• Your goal
Whenever the word "will" turns up in a line of the data below, copy that line.

• Supplied information
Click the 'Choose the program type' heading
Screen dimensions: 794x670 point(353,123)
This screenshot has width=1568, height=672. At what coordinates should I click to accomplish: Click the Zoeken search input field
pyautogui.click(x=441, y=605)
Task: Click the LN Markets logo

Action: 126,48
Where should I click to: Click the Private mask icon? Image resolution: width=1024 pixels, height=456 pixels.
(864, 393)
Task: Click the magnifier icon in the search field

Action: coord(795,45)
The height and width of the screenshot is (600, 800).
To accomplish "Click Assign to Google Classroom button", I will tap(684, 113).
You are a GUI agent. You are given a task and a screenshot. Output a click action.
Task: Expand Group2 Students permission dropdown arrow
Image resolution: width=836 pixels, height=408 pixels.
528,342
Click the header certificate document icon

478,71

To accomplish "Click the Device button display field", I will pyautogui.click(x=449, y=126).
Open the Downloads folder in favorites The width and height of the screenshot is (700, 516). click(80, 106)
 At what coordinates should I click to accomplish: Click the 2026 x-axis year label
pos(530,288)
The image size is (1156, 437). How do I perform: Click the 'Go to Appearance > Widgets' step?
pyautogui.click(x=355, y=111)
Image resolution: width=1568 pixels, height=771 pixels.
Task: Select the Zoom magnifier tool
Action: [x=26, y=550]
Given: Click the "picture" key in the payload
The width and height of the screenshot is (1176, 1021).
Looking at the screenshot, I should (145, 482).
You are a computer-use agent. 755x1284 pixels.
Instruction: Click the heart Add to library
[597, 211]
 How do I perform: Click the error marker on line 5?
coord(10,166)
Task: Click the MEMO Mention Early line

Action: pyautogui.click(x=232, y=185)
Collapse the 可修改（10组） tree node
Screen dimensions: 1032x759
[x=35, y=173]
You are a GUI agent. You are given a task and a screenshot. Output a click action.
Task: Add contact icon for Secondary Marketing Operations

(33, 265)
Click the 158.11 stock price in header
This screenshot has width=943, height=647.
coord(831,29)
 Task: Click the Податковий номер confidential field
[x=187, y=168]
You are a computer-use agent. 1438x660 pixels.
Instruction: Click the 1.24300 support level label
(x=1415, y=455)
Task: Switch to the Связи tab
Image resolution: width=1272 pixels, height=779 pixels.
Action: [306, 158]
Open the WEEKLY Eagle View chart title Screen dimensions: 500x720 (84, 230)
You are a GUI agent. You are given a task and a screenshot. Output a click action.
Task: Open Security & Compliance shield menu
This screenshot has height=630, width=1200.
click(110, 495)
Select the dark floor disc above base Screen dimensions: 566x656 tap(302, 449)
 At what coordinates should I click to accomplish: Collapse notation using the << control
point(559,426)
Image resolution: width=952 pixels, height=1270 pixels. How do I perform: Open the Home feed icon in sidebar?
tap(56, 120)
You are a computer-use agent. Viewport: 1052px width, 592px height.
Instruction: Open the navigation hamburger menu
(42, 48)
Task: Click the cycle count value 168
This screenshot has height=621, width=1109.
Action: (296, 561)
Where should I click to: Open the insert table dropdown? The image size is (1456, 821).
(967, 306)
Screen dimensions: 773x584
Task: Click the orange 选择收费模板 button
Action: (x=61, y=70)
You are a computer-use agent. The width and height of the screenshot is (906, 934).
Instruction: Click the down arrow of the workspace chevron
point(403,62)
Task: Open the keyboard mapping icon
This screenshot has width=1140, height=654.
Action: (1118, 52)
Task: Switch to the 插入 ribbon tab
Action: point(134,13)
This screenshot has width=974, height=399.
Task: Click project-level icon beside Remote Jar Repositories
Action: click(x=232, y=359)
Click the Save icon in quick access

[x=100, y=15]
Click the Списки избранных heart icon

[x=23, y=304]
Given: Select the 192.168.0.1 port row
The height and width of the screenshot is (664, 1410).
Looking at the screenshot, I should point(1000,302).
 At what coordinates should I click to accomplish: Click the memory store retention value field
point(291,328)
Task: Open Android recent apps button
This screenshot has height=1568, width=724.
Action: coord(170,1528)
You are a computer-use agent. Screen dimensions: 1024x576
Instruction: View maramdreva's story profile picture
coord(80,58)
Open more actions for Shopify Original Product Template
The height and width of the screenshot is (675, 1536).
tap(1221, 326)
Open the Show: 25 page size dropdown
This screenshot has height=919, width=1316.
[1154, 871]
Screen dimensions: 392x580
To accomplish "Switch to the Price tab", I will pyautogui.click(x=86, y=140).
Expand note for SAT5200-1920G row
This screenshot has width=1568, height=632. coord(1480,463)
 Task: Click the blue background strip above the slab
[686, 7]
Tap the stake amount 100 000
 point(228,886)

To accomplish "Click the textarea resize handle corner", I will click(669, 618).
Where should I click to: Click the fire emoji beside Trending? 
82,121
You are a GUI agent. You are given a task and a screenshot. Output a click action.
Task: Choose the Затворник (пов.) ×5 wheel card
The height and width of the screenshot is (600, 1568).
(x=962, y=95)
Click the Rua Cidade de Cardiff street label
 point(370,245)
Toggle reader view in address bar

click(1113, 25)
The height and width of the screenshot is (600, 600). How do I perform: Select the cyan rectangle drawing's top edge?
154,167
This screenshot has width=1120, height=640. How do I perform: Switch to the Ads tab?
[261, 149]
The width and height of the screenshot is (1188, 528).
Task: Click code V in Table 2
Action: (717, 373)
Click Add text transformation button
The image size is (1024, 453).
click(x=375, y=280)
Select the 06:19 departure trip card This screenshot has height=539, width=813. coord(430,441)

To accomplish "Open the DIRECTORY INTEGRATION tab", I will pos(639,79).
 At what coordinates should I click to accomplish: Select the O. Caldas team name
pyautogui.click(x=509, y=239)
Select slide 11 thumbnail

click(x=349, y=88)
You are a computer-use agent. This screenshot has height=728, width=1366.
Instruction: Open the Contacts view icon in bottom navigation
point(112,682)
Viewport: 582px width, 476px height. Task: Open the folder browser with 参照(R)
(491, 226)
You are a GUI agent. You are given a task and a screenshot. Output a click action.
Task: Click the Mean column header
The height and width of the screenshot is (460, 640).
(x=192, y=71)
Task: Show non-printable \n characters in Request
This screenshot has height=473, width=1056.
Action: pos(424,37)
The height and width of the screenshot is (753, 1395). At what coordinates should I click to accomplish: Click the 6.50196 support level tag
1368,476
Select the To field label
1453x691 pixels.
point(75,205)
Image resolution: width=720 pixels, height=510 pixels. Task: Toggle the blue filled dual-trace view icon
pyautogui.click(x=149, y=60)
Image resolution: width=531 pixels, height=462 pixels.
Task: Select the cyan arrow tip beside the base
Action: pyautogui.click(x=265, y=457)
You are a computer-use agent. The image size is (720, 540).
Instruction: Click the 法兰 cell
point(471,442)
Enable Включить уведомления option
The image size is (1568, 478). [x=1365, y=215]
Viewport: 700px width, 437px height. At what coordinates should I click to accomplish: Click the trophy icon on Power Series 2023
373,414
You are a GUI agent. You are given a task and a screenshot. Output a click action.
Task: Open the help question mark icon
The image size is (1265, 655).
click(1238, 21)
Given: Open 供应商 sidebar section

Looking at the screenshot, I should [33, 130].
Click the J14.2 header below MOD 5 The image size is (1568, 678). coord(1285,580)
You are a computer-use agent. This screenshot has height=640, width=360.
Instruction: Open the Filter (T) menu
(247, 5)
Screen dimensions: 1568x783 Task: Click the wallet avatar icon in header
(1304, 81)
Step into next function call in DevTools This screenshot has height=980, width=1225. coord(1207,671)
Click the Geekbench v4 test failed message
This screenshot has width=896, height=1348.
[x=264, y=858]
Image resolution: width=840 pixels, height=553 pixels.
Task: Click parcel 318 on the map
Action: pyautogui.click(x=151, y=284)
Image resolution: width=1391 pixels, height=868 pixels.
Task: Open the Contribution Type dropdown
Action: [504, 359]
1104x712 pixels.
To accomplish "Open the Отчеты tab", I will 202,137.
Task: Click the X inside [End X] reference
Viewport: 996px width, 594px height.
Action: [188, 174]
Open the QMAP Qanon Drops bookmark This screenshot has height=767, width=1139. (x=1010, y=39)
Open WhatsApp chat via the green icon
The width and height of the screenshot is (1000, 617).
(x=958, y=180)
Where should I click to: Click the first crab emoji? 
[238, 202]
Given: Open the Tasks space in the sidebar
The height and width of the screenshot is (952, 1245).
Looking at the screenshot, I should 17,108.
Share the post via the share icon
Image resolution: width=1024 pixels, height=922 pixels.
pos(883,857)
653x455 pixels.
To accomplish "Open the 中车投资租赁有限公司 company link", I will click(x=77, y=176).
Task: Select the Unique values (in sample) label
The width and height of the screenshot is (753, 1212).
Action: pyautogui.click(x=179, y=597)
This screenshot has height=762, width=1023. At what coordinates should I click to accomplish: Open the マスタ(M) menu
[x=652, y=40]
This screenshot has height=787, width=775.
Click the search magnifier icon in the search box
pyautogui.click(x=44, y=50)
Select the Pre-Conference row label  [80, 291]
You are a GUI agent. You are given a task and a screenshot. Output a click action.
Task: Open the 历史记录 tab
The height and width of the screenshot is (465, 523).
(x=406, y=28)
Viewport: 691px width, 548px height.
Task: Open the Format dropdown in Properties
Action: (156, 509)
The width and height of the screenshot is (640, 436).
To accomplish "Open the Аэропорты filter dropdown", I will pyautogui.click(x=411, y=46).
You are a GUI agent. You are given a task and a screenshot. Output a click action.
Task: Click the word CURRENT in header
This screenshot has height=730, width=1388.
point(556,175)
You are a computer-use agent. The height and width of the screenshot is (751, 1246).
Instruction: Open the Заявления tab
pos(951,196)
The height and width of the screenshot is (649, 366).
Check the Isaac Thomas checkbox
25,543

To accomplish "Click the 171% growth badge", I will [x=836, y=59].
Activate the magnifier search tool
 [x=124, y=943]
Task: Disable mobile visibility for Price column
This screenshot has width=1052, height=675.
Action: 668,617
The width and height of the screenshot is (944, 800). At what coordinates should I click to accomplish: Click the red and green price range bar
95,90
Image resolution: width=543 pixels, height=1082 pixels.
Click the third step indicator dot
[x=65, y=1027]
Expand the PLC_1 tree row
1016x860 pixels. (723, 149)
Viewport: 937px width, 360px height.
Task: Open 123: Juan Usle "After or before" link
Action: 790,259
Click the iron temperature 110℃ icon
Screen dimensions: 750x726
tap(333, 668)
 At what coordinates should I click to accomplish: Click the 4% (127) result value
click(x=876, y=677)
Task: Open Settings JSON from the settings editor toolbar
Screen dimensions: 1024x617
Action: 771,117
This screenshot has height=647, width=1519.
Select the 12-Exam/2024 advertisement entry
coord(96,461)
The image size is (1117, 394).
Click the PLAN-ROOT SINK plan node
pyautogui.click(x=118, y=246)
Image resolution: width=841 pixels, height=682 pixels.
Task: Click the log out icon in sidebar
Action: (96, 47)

• Output of the task
To accomplish "Click Assign to Google Classroom button", I will tap(684, 113).
To accomplish "Click the Device button display field", I will pyautogui.click(x=449, y=126).
To accomplish "Switch to the Price tab", I will pyautogui.click(x=86, y=140).
To accomplish "Click the textarea resize handle corner", I will click(669, 618).
To accomplish "Open the DIRECTORY INTEGRATION tab", I will pos(639,79).
To accomplish "Open the Отчеты tab", I will 202,137.
To accomplish "Open the 中车投资租赁有限公司 company link", I will click(x=77, y=176).
To accomplish "Open the Аэропорты filter dropdown", I will pyautogui.click(x=411, y=46).
To accomplish "Click the 171% growth badge", I will [x=836, y=59].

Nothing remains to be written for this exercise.